1. Field of the Invention
The present invention relates generally to a reciprocating type refrigerant compressor improved so as to prevent leakage of a compressed refrigerant from the cylinder bores in which compression of the refrigerant is carried out by the reciprocation of pistons. More particularly, the present invention relates to an improved internal sealing unit interposed between an end of a cylinder block and a valve plate assembly of a reciprocating type refrigerant compressor in order to tightly seal the periphery of each of a plurality of cylinder bores in which respective pistons reciprocate to suck a refrigerant from a suction chamber, compress the refrigerant, and discharge the compressed refrigerant into a discharge chamber. The reciprocating type refrigerant compressor according to the present invention is intended to be used as a refrigerant compressor incorporated in a vehicle climate control system.
2. Description of the Related Art
U.S. Pat. No. 4,688,997 to Suzuki et al. discloses one of the typical reciprocating refrigerant compressors adapted for use in a vehicle climate control system. The reciprocating refrigerant compressor includes a cylinder block having formed therein a plurality of parallel cylinder bores arranged around an axis of rotation of a drive shaft rotatably supported by the cylinder block and a housing assembly closing the opposite ends of the cylinder block, a valve plate having bored therein a plurality of suction ports and a plurality of discharge ports arranged to open into the respective cylinder bores, a suction chamber, a discharge chamber and, a crank chamber which are defined in the housing assembly, a suction valve interposed between one end of the cylinder block and the valve plate, a discharge valve interposed between the valve plate and the housing assembly, and a plurality of single-headed pistons reciprocating in the cylinder bores for the compression of a refrigerant sucked from the suction chamber and for the discharge of the compressed refrigerant into the discharge chamber. Namely, in the reciprocating refrigerant compressor, the plurality of pistons reciprocate in the cylinder bores in response to the rotation of a cam plate and the drive shaft within the crank chamber and, accordingly, the refrigerant at low temperature and pressure which has entered from an external refrigerating circuit into the suction chamber is sucked into the respective cylinder bores via the suction ports to be compressed by the pistons in the compression chambers formed in the respective cylinder bores. The compressed refrigerant is discharged as the refrigerant gas at high temperature and pressure by the pistons from the compression chambers into the discharge chamber via the discharge ports. The compressed refrigerant is further delivered from the discharge chamber into the external refrigerating circuit of the climate control system.

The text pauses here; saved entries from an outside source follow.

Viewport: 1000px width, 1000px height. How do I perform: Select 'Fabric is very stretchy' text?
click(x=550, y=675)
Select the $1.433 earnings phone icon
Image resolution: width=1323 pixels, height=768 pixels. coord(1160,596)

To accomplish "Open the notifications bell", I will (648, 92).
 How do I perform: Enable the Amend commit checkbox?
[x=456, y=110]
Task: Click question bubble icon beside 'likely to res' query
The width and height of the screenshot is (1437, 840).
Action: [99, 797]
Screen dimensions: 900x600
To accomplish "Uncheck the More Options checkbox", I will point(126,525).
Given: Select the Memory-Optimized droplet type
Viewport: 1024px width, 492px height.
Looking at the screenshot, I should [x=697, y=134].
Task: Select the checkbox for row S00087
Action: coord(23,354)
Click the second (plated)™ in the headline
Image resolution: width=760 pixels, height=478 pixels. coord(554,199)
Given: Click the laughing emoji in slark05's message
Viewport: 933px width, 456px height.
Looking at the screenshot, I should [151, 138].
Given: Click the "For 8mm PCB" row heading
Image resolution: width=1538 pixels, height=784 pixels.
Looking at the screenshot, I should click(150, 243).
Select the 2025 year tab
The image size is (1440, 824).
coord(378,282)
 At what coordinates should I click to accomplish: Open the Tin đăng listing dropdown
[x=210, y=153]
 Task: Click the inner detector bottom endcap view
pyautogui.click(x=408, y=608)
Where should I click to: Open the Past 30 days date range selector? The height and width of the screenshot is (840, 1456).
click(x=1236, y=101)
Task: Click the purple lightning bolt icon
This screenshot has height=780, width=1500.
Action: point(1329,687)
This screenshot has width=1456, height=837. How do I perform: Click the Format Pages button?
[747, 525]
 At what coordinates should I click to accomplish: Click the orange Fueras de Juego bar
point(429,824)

When the refrigerant is compressed by the pistons within the compression chambers in the respective cylinder bores, the refrigerant at high pressure should be discharged from the compression chambers into only the discharge chamber while being prevented from leaking into a suction pressure area or an exterior of the compressor via an end face area of the cylinder block surrounding the respective cylinder bores. The leakage of the compressed refrigerant reduces the amount of the compressed refrigerant to be used with the climate control system, and therefore, the compressing performance of the refrigerant compressor decreases. Thus, the end of the cylinder block must be appropriately sealed.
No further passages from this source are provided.